Another area of inquiry, presumably from patent examiners, addressed inherited cases.  That is, what happens when an examiner inherits one or more cases from another examiner?  From our standpoint, there are three possible ways to handle this.  The first is to attribute the prosecution to the first examiner.  The second is to attribute it to the current examiner and the third is to throw the case out.  The PatentCore team decided to go with the second option.

One reason for that decision lies in the fact that the system reflects an outcome-centric model of prosecution lifecycles, meaning there are two primary outcomes for any given case: allowance or abandonment. Since the last examiner on the case ultimately controls the outcome, it seemed sensible to attribute the prosecution to that examiner.

As designers, we did conduct analysis designed to determine whether using this option would unduly skew the data.  We came to a number of conclusions.  First, analyzing numerous examples indicated stability in data trend validity.  The vast majority of Examiners did not appear to inherit enough cases (from Examiners who had behavior significantly different from their own) to change their statistics materially.  In addition, because the system is continually updating and gathering more data, the inherited cases will become less and less significant, even to those examiners with relatively large percentages of inherited cases.

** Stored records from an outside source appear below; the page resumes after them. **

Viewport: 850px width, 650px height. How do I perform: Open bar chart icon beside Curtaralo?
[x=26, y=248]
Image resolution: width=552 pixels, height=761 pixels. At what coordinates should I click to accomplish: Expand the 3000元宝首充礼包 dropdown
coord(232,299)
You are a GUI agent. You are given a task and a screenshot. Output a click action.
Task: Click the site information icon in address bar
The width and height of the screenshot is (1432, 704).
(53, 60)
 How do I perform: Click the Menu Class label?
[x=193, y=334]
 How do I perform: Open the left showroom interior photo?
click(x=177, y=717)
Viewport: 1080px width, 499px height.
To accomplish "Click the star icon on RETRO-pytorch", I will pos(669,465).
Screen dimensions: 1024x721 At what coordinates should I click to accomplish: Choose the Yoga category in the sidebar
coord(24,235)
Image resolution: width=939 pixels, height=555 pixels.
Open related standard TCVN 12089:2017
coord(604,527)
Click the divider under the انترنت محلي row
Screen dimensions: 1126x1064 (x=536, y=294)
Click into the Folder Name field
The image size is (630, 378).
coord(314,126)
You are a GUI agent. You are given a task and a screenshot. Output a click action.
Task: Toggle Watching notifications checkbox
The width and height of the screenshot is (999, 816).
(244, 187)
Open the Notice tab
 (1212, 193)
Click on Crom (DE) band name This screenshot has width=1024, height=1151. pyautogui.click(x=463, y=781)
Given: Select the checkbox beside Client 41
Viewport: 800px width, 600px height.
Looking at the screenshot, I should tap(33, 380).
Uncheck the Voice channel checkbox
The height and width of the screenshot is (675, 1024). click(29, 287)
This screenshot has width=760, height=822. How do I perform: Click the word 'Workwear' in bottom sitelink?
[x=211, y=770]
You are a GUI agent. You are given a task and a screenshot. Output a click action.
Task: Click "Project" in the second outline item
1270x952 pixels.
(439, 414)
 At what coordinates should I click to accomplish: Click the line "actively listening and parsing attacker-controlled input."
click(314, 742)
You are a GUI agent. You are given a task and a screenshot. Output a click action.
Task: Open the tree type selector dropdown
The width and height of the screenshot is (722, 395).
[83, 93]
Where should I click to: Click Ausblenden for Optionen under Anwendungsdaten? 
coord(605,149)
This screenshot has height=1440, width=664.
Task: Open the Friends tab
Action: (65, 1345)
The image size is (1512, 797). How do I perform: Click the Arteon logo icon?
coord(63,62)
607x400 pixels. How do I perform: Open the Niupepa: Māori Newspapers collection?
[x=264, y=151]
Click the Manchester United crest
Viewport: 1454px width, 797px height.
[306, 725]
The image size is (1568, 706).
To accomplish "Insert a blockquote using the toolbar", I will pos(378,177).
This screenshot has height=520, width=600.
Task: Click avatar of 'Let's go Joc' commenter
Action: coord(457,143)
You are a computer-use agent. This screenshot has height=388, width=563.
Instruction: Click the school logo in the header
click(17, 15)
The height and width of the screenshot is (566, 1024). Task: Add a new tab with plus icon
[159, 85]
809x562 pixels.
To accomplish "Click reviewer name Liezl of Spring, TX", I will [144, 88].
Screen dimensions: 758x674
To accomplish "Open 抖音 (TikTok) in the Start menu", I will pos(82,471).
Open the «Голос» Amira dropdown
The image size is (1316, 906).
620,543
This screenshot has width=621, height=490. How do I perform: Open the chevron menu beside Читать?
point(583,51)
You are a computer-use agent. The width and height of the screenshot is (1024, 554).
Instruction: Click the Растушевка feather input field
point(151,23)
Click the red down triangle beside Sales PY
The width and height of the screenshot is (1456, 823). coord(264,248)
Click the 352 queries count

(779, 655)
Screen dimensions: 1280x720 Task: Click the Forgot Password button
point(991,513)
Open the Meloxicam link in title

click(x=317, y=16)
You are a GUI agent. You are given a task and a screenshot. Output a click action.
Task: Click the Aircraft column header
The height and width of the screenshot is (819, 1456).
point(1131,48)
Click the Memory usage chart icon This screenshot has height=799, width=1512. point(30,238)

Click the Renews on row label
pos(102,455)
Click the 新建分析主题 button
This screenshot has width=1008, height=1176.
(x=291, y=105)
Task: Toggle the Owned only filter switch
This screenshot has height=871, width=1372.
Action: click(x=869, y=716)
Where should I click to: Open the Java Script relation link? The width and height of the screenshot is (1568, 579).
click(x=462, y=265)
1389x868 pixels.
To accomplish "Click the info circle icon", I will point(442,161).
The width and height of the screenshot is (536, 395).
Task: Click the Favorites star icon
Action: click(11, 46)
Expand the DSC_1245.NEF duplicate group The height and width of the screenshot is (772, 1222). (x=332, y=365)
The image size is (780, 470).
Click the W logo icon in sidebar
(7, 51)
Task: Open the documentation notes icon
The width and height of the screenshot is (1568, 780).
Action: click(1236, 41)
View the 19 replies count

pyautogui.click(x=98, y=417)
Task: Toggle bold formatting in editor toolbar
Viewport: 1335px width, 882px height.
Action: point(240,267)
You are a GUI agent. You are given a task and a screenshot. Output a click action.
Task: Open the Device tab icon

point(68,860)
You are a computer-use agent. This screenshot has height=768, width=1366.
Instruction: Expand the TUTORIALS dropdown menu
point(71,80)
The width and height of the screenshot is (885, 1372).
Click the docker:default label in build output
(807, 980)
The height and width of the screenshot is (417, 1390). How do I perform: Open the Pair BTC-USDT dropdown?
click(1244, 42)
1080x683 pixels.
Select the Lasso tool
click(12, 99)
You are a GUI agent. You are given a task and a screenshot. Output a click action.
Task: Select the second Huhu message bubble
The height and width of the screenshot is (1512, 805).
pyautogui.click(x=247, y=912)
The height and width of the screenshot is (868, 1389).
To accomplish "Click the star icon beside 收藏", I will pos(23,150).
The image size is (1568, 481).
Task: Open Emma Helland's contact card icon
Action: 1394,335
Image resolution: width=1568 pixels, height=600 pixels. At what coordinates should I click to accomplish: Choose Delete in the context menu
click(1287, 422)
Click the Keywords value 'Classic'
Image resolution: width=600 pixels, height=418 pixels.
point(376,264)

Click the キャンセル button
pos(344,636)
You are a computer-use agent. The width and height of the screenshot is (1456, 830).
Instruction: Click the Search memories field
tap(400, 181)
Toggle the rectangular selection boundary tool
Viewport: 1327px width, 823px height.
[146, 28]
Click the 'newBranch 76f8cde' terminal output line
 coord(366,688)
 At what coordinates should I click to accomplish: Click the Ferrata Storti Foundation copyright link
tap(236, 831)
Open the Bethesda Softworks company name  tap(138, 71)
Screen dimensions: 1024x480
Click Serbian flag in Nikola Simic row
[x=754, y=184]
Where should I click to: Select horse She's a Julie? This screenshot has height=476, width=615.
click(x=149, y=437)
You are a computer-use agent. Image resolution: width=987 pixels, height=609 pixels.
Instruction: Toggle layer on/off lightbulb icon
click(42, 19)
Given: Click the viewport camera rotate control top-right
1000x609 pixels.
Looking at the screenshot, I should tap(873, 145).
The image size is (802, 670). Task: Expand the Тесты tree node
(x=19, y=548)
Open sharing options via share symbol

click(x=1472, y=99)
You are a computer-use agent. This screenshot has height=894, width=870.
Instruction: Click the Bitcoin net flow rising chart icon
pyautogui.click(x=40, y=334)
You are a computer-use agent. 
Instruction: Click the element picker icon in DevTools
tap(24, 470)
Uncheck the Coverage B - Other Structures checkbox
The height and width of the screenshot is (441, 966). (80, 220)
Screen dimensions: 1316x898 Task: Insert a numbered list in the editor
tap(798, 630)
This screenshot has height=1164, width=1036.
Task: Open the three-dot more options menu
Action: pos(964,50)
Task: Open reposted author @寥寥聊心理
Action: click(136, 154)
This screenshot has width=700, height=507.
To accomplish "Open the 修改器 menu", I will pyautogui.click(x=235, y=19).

Finally, there have been some questions about how the rejection-specific statistics (meaning ONLY the non-final office action table and the final office action table) are generated.  These statistics are based on an automated analysis of several million office action documents. In particular, optical character recognition is utilized to extract text from the documents and then classifiers are applied in an effort to determine which documents include which rejection types. These processes are not as precise as the algorithms utilized to generate all of the other statistics in the PatentCore system – in particular the statistics outside of the two tables. Due to the higher margin of error, a relatively high number of analyzed office actions is required to surface valid trends in the different statutory sections.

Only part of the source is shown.